David B. Wolcott has enlarged the substantial but mostly separate literatures on juvenile courts and policing by considering their intersection in three cities from the decade before the founding of the first juvenile courts until 1940. Reformers promoting these specialized courts wanted to minimize the police role in handling delinquents; cops, they believed, relied on fear, made arbitrary arrests, and—like existing courts—were uninterested in rehabilitating delinquents. In fact, Wolcott argues, police did better than reformers claimed. Pragmatically aiming to minimize crime and maintain order, cops exercised considerable discretion over criminal, disorderly and truant kids. Instead of uniformly marching them to court, police imposed a range of informal sanctions, including warning, intimidation, return of stolen property, detention, even referrals.
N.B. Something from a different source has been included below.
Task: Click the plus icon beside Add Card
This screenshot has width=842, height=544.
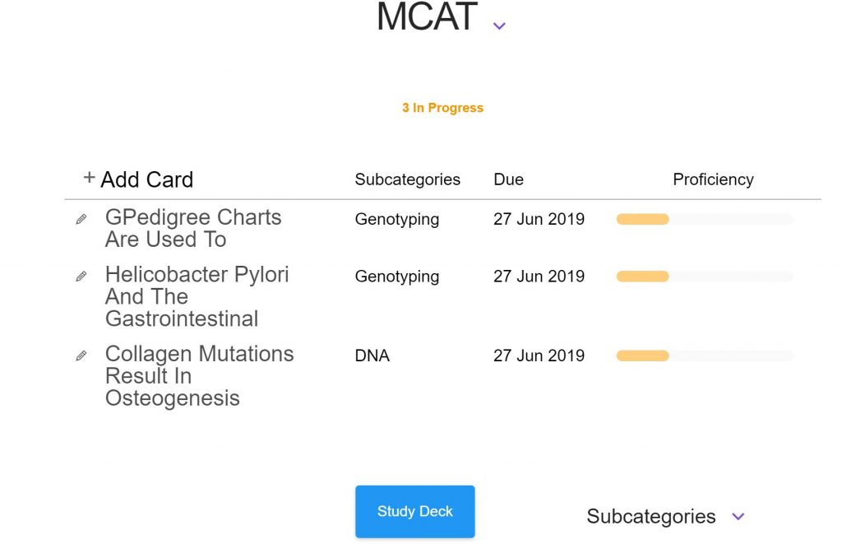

In detailed analyses of Detroit arrests and arrestees, Wolcott shows that police arrested kids at much lower rates than adults, and in patterns sensitive to age and gender. Nor were delinquents simply thrown into jails together with older, presumably hardened, criminals; instead, most were segregated and sent to court quickly. Thus, Wolcott argues, police were ultimately protective of delinquents. Unfortunately, [End Page 1024] while much of the evidence for this relatively favorable portrait comes from the police themselves, delinquents' voices are largely absent. We learn relatively little about the extent or character of informal sanctions, and nothing of conflicting points of view about the meanings of "delinquent" behavior.1 Nonetheless Wolcott pokes a large hole in the reformist criticism of the cops, and brings us much closer to a balanced portrait of police behavior. One implication is that the project of the juvenile court was based on a misconception of the existing state of policing.
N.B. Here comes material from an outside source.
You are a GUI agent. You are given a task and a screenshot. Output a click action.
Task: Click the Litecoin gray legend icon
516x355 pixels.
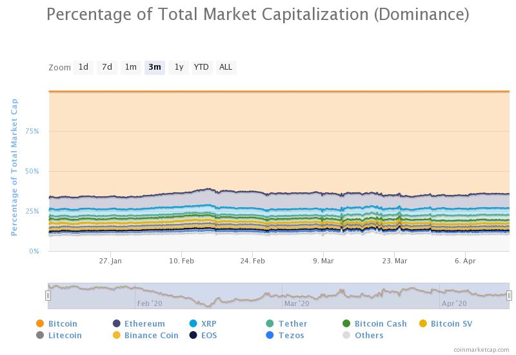pos(40,335)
Wolcott's study of Detroit shows that Progressive reformism left its mark on police handling of delinquents, beginning even before the Detroit juvenile court was set up in1907. As police specialized, a truant squad took over some duties of beat cops, and policewomen were employed to keep an eye on girls. The juvenile court law required police to bring all arrested kids before the Juvenile Court. The sensible exercise of police discretion was limited, and teenage arrest rates rose between 1898 and 1927. No longer trying to keep kids out of courts and police stations, cops become an intake to a growing social welfare establishment.
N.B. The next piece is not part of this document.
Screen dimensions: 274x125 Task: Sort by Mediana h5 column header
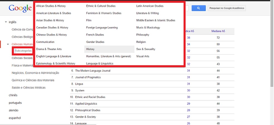(x=218, y=31)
Wolcott turns to two much different cities to see how their political cultures, and police and court budgets and workloads led to much different results. A chapter on Chicago extends the literature on that city's famous juvenile court to include the police, who exercised broad discretion in sending cases to court or adjusting unofficially. Established in 1899, that court never had adequate resources, and to avoid being overwhelmed by the sheer number of cases, it employed police as probation officers who made most decisions about intake. Thus, Wolcott argues, "Much of the real action took place not in courtrooms or reform schools but on the streets and in the station houses" (103). But the Chicago police department was decentralized, politicized, and riddled with corruption, especially in the 1920s, the period of Wolcott's focus. Police were reluctant to curb vice; policewomen, who might have kept children from entering saloons and brothels, were inefficiently assigned. On the street, the police net was quite broad, covering minor offenses, petty disorder, and status offenses. Most of these cases never went to court, but many kids were detained—itself a form of punishment—and police used other methods as well, from warnings to beatings. While the Detroit's police "offer[ed] their hands in friendship" [122], Chicago's were precisely the hostile, legalistic cops whom reformers feared. But much of the Chicago evidence comes from reformers and offenders, whose accounts—the most extensive descriptions of street-level interaction in the book—stress police violence and incivility. Without comparable evidence for Detroit, one cannot help wonder how much this discrepancy exaggerates the real differences. Still, there is...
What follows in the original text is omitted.